**GIVEN PROBLEM A**
According to the excerpt on debt collection in Tennessee, how long does a creditor have to sue for breach of contract to recover unpaid debt?
**GIVEN PROBLEM B**
Reproduce word for word everything in the excerpt on debt collection in Tennessee from "In the Court’s" down to "default in payment.".
**GIVEN PROBLEM C**
Continue the excerpt on debt collection in Tennessee from the point where it stops.

— start of EXCERPT —

Negotiate. Because debt is bought at a discount, collectors should be willing to bargain, perhaps accepting just a fraction of what is owed. If borrowers can come up with the money, they should be able to negotiate a settlement of 50 cents to 65 cents for each dollar owed…

Earlier, the article suggests that most unpaid debt collectors are collecting debts that they paid a mere four cents on the dollar for. So, the article suggests, you should haggle for payments in the range of 50 cents on the dollar.

While this may be true for some debts, in my experience, it’s not as common as the anecdotal stories suggest. The creditors I represent don’t buy debt and so any talk of ten cents on the dollar is a waste of time. Plus, even if a creditor has paid a small amount for a debt, that doesn’t mean that they will accept a small amount to settle, especially if the creditor perceives the debt can be collected in full.

Don’t get me wrong. I always say “Money Talks,” but if you’re making a low ball offer, you have to back it up with proof that your offer is the best you can do, and that requires proof of a debtor’s finances, other debts, etc.

My take-away this this: Over-communicate; Confirm that the debt isn’t over 6 years old (in Tennessee); and Money Talks (or, at least, proof of that the money you’re offering is the most the creditor will otherwise get).

Don’t Forget that Tenn. Code Ann. § 35-5-118(d) Also Has a Two Year Statute Limitations on Collection of Foreclosure Deficiency

Earlier in the month, I talked about the new Tennessee Court of Appeals decision on Tenn. Code Ann.  § 35-5-118, which provided some guidelines on analyzing the adequacy of foreclosure bid prices in Tennessee.

In the Court’s deep analysis of the potential defenses to a foreclosure deficiency lawsuit in the statute, don’t forget my advice from an even earlier post about the new two year statute of limitations.

In Tennessee, a creditor can sue for breach of contract (i.e. to recover unpaid debt) for up to 6 years from the date of the default in payment.

This Tenn. Code Ann.  § 35-5-118(d) provides that a post-foreclosure action to obtain a deficiency judgment “shall be brought not later than the earlier of:

(A) Two (2) years after the date of the trustee’s or foreclosure sale, exclusive of any period of time in which a petition for bankruptcy is pending; or
(B) The time for enforcing the indebtedness as provided for under §§ 28-1-102 and 28-2-111.

— end of EXCERPT —
— start of PROVIDED DATA —

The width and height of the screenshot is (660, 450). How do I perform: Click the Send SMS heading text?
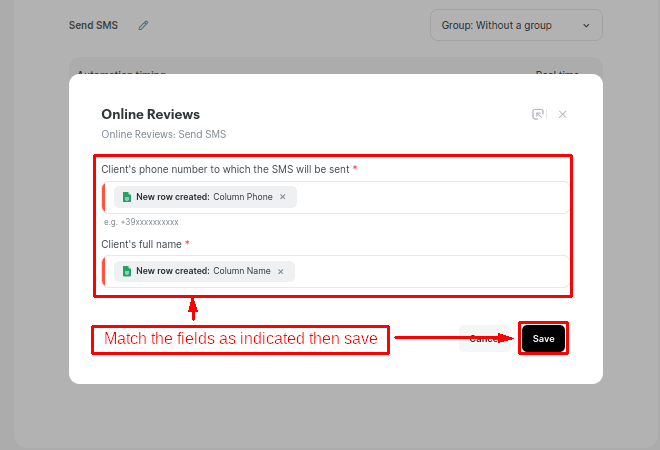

— end of PROVIDED DATA —

**EXERCISE ANSWER A**
Up to 6 years from the date of the default in payment.

**EXERCISE ANSWER B**
In the Court’s deep analysis of the potential defenses to a foreclosure deficiency lawsuit in the statute, don’t forget my advice from an even earlier post about the new two year statute of limitations.

In Tennessee, a creditor can sue for breach of contract (i.e. to recover unpaid debt) for up to 6 years from the date of the default in payment.

**EXERCISE ANSWER C**
So, the creditor has to sue on the earlier of two years or within the original 6 year statute of limitations. Two years is generally going to be the earlier of those two.
For many creditors, waiting a few years after a foreclosure is a reasonable move, to see if the debtor’s fortunes turn around. But, under this statute, a creditor can’t wait too long, and no later than 2 years.
Also, a creditor should be especially careful about a forbearance agreement on the deficiency debt.  If those voluntary payments extend more than 2 years, then a debtor could argue that the creditor’s cause of action on the debt expires. Long story short, be sure to document either a tolling of the statute or do any sort of long-term payment arrangement as a new Deficiency Note (which, itself, has a new 6 year statute of limitations from default).

Your Next Landlord Could be A Hedgefund: Are Rental Properties Making a Comeback as a Good Investment?

I’ve said for years that the contractors and investors who got burned by the economic downturn will eventually hit rock bottom, dust themselves off, and end up making as much money on the backside of the recession as they lost on the front end. This is because the same market inefficiencies that were exploited in the past are being replaced by equally exploitable new ones.

The builders who once built speculative homes on inflated market appraisals are going to be the contractors who do the work for the investors who buy the properties from the banks at 40 cents on the dollar.

The Las Vegas Sun did a story last week on how hedge funds are buying Las Vegas real properties at bargain rates, making minimal investments/improvements, and renting the properties for an 8% to 12% annual return.  Then, once the economy rebounds, the investors could expect appreciation to add more value to the investment.

As far as investments go, being a landlord is fairly labor-intensive. And, if the past 4 years has shown us anything, it’s hardly a fool-proof move.

Potential landlords would be smart to read this excellent article in the Wall Street Journal, Do You Really Want to be Landlord? The article has both horror stories and advice, as well as a forecast that rents are likely to increase over the next few years.

I got out of the landlord business two years ago, when my tenant couldn’t unclog her drains and called me every other day.  The 30 minute drive, coupled with time spent waiting on plumbers, gave me all the time to reconsider the pros and cons.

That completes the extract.